Exercise aim.
Copy every record exactly as it appears in the data below.

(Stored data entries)
-- -- --
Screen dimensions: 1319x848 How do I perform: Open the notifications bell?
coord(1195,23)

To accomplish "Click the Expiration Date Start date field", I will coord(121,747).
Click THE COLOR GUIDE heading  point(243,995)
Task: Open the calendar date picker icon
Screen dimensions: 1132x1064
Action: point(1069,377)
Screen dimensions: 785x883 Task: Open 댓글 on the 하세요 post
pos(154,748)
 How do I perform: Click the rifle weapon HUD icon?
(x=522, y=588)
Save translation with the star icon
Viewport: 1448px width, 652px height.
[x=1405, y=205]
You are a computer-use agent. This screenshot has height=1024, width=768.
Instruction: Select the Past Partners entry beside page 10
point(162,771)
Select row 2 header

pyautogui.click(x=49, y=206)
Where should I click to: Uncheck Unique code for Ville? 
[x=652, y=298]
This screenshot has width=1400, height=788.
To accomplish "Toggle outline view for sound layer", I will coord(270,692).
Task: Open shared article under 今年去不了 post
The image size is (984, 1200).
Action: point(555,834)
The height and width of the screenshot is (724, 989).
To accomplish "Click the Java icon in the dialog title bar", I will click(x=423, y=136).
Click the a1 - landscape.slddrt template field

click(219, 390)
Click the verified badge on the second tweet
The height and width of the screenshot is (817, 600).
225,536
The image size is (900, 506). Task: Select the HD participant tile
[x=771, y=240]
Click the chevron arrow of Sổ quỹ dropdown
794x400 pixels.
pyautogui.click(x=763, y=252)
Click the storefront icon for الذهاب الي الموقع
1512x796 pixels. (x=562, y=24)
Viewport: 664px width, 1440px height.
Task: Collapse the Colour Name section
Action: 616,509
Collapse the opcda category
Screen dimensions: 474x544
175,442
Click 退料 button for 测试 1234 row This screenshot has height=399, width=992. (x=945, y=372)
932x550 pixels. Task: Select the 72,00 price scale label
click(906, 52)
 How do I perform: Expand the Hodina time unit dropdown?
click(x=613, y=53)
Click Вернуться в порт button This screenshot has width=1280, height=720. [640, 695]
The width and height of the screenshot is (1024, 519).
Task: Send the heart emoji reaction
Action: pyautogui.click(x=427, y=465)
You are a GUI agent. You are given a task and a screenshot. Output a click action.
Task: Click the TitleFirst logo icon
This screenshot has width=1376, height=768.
-- -- --
Solved problem.
Screen dimensions: 1319x848 How do I perform: Open the notifications bell?
coord(1195,23)

To accomplish "Click the Expiration Date Start date field", I will coord(121,747).
Click THE COLOR GUIDE heading  point(243,995)
Task: Open the calendar date picker icon
Screen dimensions: 1132x1064
Action: point(1069,377)
Screen dimensions: 785x883 Task: Open 댓글 on the 하세요 post
pos(154,748)
 How do I perform: Click the rifle weapon HUD icon?
(x=522, y=588)
Save translation with the star icon
Viewport: 1448px width, 652px height.
[x=1405, y=205]
You are a computer-use agent. This screenshot has height=1024, width=768.
Instruction: Select the Past Partners entry beside page 10
point(162,771)
Select row 2 header

pyautogui.click(x=49, y=206)
Where should I click to: Uncheck Unique code for Ville? 
[x=652, y=298]
This screenshot has width=1400, height=788.
To accomplish "Toggle outline view for sound layer", I will coord(270,692).
Task: Open shared article under 今年去不了 post
The image size is (984, 1200).
Action: point(555,834)
The height and width of the screenshot is (724, 989).
To accomplish "Click the Java icon in the dialog title bar", I will click(x=423, y=136).
Click the a1 - landscape.slddrt template field

click(219, 390)
Click the verified badge on the second tweet
The height and width of the screenshot is (817, 600).
225,536
The image size is (900, 506). Task: Select the HD participant tile
[x=771, y=240]
Click the chevron arrow of Sổ quỹ dropdown
794x400 pixels.
pyautogui.click(x=763, y=252)
Click the storefront icon for الذهاب الي الموقع
1512x796 pixels. (x=562, y=24)
Viewport: 664px width, 1440px height.
Task: Collapse the Colour Name section
Action: 616,509
Collapse the opcda category
Screen dimensions: 474x544
175,442
Click 退料 button for 测试 1234 row This screenshot has height=399, width=992. (x=945, y=372)
932x550 pixels. Task: Select the 72,00 price scale label
click(906, 52)
 How do I perform: Expand the Hodina time unit dropdown?
click(x=613, y=53)
Click Вернуться в порт button This screenshot has width=1280, height=720. [640, 695]
The width and height of the screenshot is (1024, 519).
Task: Send the heart emoji reaction
Action: pyautogui.click(x=427, y=465)
You are a GUI agent. You are given a task and a screenshot. Output a click action.
Task: Click the TitleFirst logo icon
This screenshot has width=1376, height=768.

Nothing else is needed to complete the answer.